▸ **What you need to do**:
1. Please repeat the passage on Article 9 word for word from "Aspiring sincerely to" to "settling international disputes.".
2. Give the lines of the records from the line with "Add to watchlist" to the line with "pyautogui.click(x=237, y=63)", both included, as a numbered list without the blank lines.

On April 4, before submission to the Diet, Matsumoto Jōji addressed a confidential session of the Privy Council and was explicitly asked if renouncing the “right of belligerency” prohibited a war of self-defense. He answered that it did not. “ ‘The right of belligerency’ implies a declared war,” Matsumoto stated, “but does not purport to prohibit acts of self-defense.”53 In the opening sessions of the parliament, on the other hand, Prime Minister Yoshida said the opposite. On June 26, he indicated that Article 9 entailed renunciation of the right of self-defense as well as the right of belligerency. All aggressive wars, including Japan’s recent aggression beginning in 1931, he observed, were waged in the name of self-defense.

Two days later, the prime minister had occasion to elaborate on this when Nosaka Sanzō challenged the wisdom of such a constitutional restraint. It was necessary, the Communist leader declared, to distinguish between just and unjust wars, and when this was kept in mind it became obvious that every nation had the right to self-defense. Yoshida, who prided himself on being a “realist,” found himself arguing the realism of idealism. “It has been suggested that war may be justified by a nation’s right of legitimate self-defense,” he retorted, “but I think that the very recognition of such a thing is harmful.” Japan would rely for its future security on an international peace organization. In one form or another, Yoshida reiterated this interpretation of Article 9 for several years thereafter.54

In the final stages of its deliberations, the House of Representatives adopted a change in the wording of Article 9 proposed by its influential subcommittee on constitutional revision, chaired by Ashida Hitoshi. Approved by the upper house, this became the final wording in the new constitution:

 

Aspiring sincerely to an international peace based on justice and order, the Japanese people forever renounce war as a sovereign right of the nation and the threat or use of force as a means of settling international disputes.

In order to accomplish the aim of the preceding paragraph, land, sea, and air forces, as well as other war potential, will never be maintained. The right of belligerency of the state will not be recognized.

▸ **Raw records**:
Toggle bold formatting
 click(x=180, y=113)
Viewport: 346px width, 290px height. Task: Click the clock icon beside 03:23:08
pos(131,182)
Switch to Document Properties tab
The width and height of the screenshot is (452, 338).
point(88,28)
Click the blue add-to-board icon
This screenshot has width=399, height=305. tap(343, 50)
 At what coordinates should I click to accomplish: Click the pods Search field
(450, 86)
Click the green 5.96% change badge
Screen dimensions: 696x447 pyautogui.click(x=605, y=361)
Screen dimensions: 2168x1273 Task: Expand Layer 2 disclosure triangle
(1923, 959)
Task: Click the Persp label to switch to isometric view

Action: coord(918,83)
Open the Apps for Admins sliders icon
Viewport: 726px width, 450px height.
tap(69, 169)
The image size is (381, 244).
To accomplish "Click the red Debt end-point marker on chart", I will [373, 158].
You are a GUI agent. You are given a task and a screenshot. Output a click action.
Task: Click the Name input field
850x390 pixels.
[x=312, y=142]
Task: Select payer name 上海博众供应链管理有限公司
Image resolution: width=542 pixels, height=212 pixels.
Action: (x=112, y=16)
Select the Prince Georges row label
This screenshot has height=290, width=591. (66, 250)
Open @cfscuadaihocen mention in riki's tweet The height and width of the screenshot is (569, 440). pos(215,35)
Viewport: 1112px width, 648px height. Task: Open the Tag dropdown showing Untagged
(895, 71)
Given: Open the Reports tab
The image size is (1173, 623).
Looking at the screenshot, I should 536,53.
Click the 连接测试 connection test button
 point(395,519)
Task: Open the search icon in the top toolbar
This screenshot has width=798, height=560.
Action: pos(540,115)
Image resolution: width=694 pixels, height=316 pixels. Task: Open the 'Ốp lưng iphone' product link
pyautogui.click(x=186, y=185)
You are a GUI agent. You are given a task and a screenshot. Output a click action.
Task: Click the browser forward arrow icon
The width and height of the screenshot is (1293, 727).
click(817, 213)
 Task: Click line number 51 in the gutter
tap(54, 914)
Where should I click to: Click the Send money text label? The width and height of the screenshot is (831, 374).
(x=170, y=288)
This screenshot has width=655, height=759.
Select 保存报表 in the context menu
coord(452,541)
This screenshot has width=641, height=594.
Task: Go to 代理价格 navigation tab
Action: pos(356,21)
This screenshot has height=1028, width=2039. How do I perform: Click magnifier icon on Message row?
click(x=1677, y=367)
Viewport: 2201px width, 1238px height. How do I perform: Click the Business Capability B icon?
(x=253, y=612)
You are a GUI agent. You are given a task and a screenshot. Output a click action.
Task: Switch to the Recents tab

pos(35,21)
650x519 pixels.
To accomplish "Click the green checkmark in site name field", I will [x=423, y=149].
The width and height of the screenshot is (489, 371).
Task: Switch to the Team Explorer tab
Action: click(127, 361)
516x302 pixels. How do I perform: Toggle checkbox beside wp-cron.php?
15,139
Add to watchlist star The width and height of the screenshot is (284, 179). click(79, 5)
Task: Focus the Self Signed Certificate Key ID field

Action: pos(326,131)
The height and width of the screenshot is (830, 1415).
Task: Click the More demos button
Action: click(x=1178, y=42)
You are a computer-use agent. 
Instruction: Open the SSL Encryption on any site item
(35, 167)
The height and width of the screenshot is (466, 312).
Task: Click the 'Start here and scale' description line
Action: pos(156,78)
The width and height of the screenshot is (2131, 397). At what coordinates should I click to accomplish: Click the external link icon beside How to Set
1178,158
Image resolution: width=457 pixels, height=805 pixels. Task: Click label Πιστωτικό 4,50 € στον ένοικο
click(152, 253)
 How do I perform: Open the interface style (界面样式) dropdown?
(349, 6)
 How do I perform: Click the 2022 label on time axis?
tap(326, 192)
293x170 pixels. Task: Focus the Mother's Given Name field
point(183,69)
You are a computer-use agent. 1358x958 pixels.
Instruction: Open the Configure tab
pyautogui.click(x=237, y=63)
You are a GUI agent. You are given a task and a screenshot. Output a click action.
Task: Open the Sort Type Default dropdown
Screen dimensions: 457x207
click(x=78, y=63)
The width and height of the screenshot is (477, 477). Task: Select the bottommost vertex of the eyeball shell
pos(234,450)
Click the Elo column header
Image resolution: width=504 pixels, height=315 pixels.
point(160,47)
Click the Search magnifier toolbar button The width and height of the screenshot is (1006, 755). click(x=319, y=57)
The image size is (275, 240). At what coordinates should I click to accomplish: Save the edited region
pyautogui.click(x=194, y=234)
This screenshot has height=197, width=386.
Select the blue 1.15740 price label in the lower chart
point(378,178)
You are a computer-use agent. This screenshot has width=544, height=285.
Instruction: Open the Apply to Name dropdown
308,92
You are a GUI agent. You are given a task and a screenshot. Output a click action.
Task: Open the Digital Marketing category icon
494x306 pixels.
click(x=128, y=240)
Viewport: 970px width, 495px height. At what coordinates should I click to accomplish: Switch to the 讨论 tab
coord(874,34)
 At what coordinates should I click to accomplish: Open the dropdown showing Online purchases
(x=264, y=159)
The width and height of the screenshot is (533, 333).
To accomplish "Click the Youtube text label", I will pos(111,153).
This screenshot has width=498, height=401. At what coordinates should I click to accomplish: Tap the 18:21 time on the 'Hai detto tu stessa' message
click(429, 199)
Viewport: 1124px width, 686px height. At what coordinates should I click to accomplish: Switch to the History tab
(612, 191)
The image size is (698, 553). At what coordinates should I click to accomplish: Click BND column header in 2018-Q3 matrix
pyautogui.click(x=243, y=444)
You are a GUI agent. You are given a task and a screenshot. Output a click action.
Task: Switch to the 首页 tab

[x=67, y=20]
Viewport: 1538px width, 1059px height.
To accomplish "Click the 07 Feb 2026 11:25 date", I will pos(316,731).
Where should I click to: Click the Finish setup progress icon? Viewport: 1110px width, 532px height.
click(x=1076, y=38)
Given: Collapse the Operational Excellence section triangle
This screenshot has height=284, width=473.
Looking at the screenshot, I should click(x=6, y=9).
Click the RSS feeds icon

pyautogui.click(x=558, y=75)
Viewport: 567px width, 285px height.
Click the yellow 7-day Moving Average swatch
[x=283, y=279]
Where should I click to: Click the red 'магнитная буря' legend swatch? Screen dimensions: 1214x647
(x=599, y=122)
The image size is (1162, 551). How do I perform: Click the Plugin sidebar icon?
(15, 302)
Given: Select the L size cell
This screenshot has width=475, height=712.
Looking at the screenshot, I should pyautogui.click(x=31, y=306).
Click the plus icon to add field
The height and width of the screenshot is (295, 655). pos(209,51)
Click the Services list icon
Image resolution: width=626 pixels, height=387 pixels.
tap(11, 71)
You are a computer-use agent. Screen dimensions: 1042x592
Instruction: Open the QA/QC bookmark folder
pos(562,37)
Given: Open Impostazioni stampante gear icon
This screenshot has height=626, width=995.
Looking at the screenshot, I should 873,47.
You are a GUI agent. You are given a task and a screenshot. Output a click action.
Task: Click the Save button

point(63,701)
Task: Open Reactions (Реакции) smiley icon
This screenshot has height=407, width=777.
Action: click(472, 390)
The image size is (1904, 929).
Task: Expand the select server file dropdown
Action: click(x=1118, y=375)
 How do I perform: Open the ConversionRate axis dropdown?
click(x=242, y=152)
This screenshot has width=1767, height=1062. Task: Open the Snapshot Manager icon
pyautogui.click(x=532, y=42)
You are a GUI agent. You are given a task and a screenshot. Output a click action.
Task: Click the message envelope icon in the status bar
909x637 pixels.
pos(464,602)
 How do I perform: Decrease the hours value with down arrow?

▸ **Solutions for each task**:
1.
Aspiring sincerely to an international peace based on justice and order, the Japanese people forever renounce war as a sovereign right of the nation and the threat or use of force as a means of settling international disputes.

2.
1. Add to watchlist star The width and height of the screenshot is (284, 179). click(79, 5)
2. Task: Focus the Self Signed Certificate Key ID field
3. Action: pos(326,131)
4. The height and width of the screenshot is (830, 1415).
5. Task: Click the More demos button
6. Action: click(x=1178, y=42)
7. You are a computer-use agent. 
8. Instruction: Open the SSL Encryption on any site item
9. (35, 167)
10. The height and width of the screenshot is (466, 312).
11. Task: Click the 'Start here and scale' description line
12. Action: pos(156,78)
13. The width and height of the screenshot is (2131, 397). At what coordinates should I click to accomplish: Click the external link icon beside How to Set
14. 1178,158
15. Image resolution: width=457 pixels, height=805 pixels. Task: Click label Πιστωτικό 4,50 € στον ένοικο
16. click(152, 253)
17.  How do I perform: Open the interface style (界面样式) dropdown?
18. (349, 6)
19.  How do I perform: Click the 2022 label on time axis?
20. tap(326, 192)
21. 293x170 pixels. Task: Focus the Mother's Given Name field
22. point(183,69)
23. You are a computer-use agent. 1358x958 pixels.
24. Instruction: Open the Configure tab
25. pyautogui.click(x=237, y=63)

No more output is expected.